Writer's picture: Ralph BurtonRalph Burton

" Harry Potter meets The Texas Chainsaw Massacre"




It's here. My newest, bloodiest novel. Experience the madness. The murder. The movie references! Mrs Collins! We're going deep into fairytale land here, with trees that come alive and castrate people. So many man-eating trees, all of them drooling saliva and ready to eat children. Some of these trees have eaten children. And I guess you could say the implications of this are so brutal and horrific, this might just be the most violent, most disturbing I've wrtten since, oh, erm, my last book Torn Pages Cerberus.


That book was sadder, more Freudian. This book is more insane, more violent, less Freudian, less psychological and is a straight out, pedal-to-the-metal horror novel with a finale that owes more to Night of the Living Dead than it does to any classic works of fiction. Okay, so I'm more indebted to Zombie movies and Shrek than I am to any classic work of literature. No true! This book is classic Hero's Journey with the main character being called to leave their village, refusing the call, and, at the very end, having this divine revelation. For all the talk of Satan and devil worship and all the ultraviolence, the book (I almost said film) has a Christian message. At the start, Billy and his friends subscribe to small-town superstitions with little in the way of true religious trust and believe but, by the end, they develop true Christian thoughts, minds and feelings by saying the Lord's Prayer and dedicating themselves to a true cause: saving the children.

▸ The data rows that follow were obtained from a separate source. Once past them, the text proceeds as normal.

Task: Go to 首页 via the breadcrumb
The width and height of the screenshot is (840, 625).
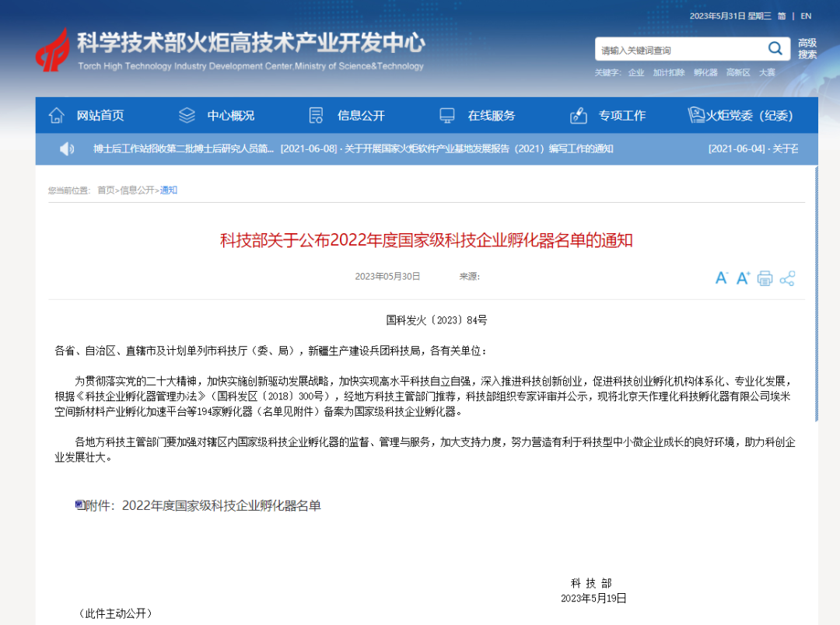Action: tap(105, 189)

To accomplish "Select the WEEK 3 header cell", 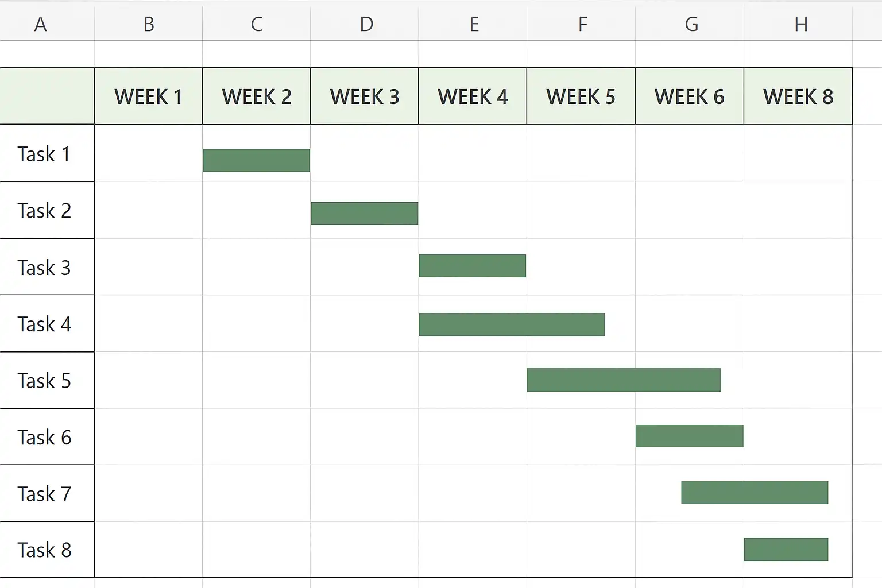I will tap(365, 96).
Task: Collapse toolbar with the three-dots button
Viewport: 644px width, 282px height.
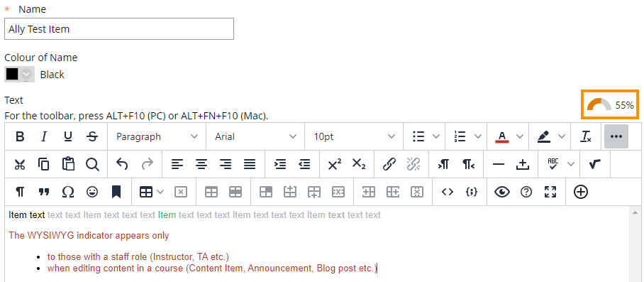Action: tap(616, 136)

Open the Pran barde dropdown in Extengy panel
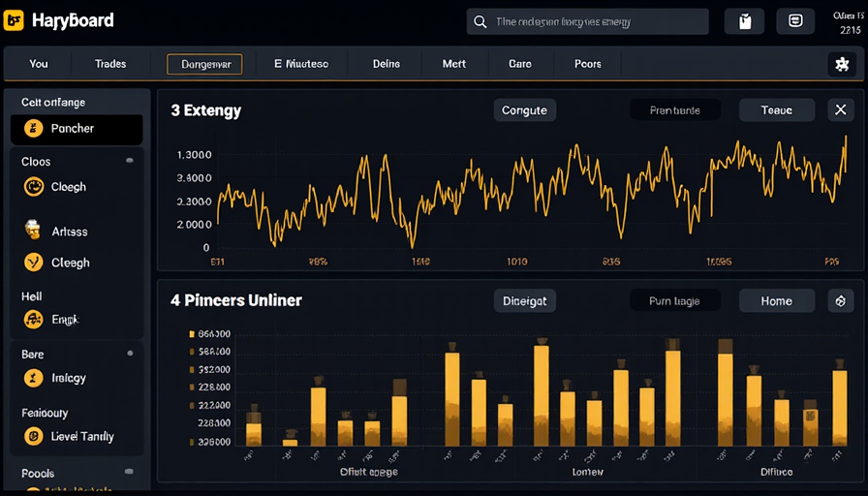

Structurally, the book (again, I almost said film) resembles Richard Adams' Watership Down in that the book (almost said film) begins with the main characters having to leave their doomed territory and venture off to find new surroundings, and then there's a second half in which they find themselves fighting for survival. Say what you like about these books resembling movies more than they do books, but the big inspiration for the animal attack sequences was Nedry's death in Michael Crichton's BOOK Jurassic Park, which is far more violent than the film, and includes this harrowing scene where our narrator realizes his head is in the beast's mouth. Crichton is often tagged as sci-fi writer but he could write great horror sequences and that in the original JP book is one of the very best.